= EXTRAIT À LIRE =
============================================================

LE COMITÉ DES DROITS DE L'HOMME EXAMINE LE RAPPORT DE LA SYRIE

18 Juillet 2005

Comité des droits de l'homme

18 juillet 2005


Le Comité des droits de l'homme a examiné aujourd'hui le troisième rapport périodique de la Syrie sur les mesures prises par ce pays pour mettre en œuvre les dispositions du Pacte international relatif aux droits civils et politiques.

Le rapport a été présenté par M. Bashar Ja'Afari, Représentant permanent de la Syrie auprès de l'Office des Nations Unies à Genève, qui a notamment déclaré que son pays s'est engagé dans un combat déterminé contre l'extrémisme religieux et le terrorisme. Il a indiqué que son pays entend engager ou poursuivre des réformes, conformément à ses obligations internationales dans les domaines notamment du renforcement de l'indépendance du système judiciaire, de la participation des citoyens à la vie publique, et de la lutte contre la corruption. Le représentant a justifié le maintien de l'état d'urgence en Syrie, soulignant la menace d'occupation étrangère à laquelle son pays reste confronté. Il a toutefois souligné que des instructions présidentielles imposent une application limitée et prudente de l'état d'urgence.

Fournissant des renseignements complémentaires aux membres du Comité, la délégation syrienne a notamment précisé que l'augmentation des exécutions capitales s'explique par la répression des crimes liés à la préparation d'actes terroristes commis à l'étranger.

À l'issue de l'examen du rapport, la Présidente du Comité, Mme Christine Chanet, a remercié la délégation pour le dialogue fructueux engagé avec le Comité, qui saura tenir compte des progrès réalisés par la Syrie dans la mise en œuvre de ses obligations. Mme Chanet a fait remarquer que l'état d'urgence était, de par sa nature même, une mesure provisoire. Elle a en outre affirmé que l'on ne peut qu'encourager la Syrie à poursuivre ses efforts pour mettre en place une commission des droits de l'homme indépendante et abroger la Cour suprême de sûreté de l'État.

Les observations finales du Comité sur le rapport syrien seront adoptées en séances privées et rendues publiques à la fin de la présente session du Comité, le vendredi 29 juillet prochain.


À sa prochaine séance publique, le Comité entamera l'examen du rapport initial de la Thaïlande (CCPR(C/THA/2004/1).

============================================================

= LIGNES DE DONNÉES =
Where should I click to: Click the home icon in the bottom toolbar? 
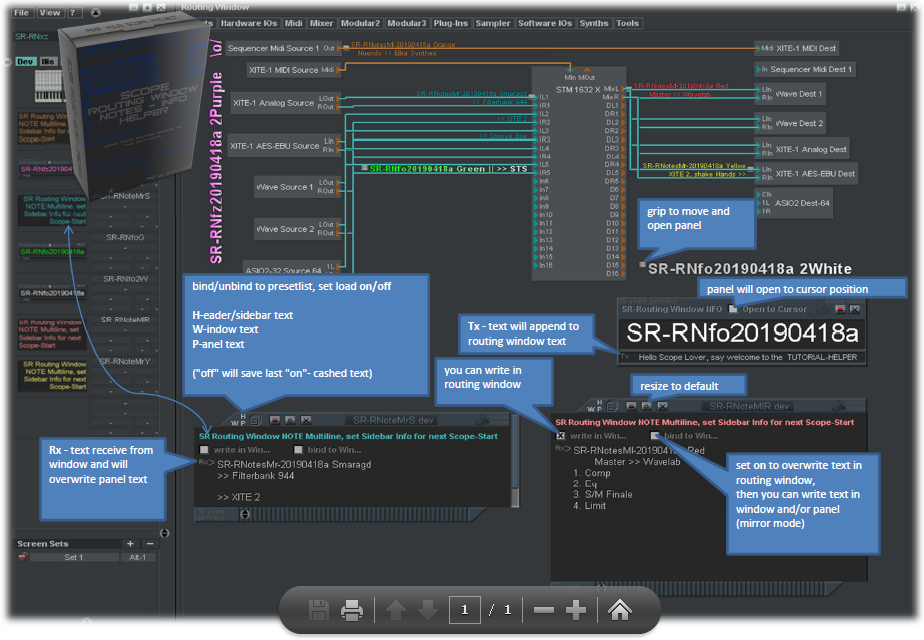coord(619,610)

============================================================

= TÂCHE DONNÉE =
Recopiez le passage de l'extrait sur l'examen du rapport de la Syrie qui commence par « Fournissant des renseignements » et se poursuit jusqu'à « commis à l'étranger. ».

= SOLUTION =
Fournissant des renseignements complémentaires aux membres du Comité, la délégation syrienne a notamment précisé que l'augmentation des exécutions capitales s'explique par la répression des crimes liés à la préparation d'actes terroristes commis à l'étranger.